Buena parte de la divulgación peleontológica moderna ha tratado de explorar este camino insondable, con mayor o menor éxito. Demasiado a menudo se ha entregado a una suerte de molicie especulativa similar a la que nos tienta con atribuir facultades humanas a los animales. El neandertal o el ergaster aparecen así como vecinos cuyas emociones se asemejan demasiado a las nuestras, protagonistas de una divulgación más peliculera que rigurosa en la que todo vale.

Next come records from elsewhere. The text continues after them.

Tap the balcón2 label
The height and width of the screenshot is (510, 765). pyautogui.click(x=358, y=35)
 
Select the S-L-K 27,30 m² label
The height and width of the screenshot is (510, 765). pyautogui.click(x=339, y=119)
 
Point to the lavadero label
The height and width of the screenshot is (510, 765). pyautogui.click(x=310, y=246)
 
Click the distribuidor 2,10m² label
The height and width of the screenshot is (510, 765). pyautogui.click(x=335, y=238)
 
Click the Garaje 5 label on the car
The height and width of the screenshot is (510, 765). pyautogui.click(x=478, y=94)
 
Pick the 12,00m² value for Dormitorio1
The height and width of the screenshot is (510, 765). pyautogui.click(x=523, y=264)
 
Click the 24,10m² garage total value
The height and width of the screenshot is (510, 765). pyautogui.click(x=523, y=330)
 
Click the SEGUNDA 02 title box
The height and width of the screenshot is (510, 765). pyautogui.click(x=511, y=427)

Afortunadamente, no todos los divulgadores caen en el error de la sensiblería. Y si hay alguien que se salva de él con maestría es Juan Luis Arsuaga, tan hábil en el uso contenido de la invocación a lo sensible como riguroso en los términos (no podría ser de otro modo, tratándose de quien se trata). Su última entrega es un bello ejercicio de literatura científica en el que propone al lector, precisamente, que haga lo que la ciencia no puede hacer de manera directa: escrutar la mirada de nuestros ancestros.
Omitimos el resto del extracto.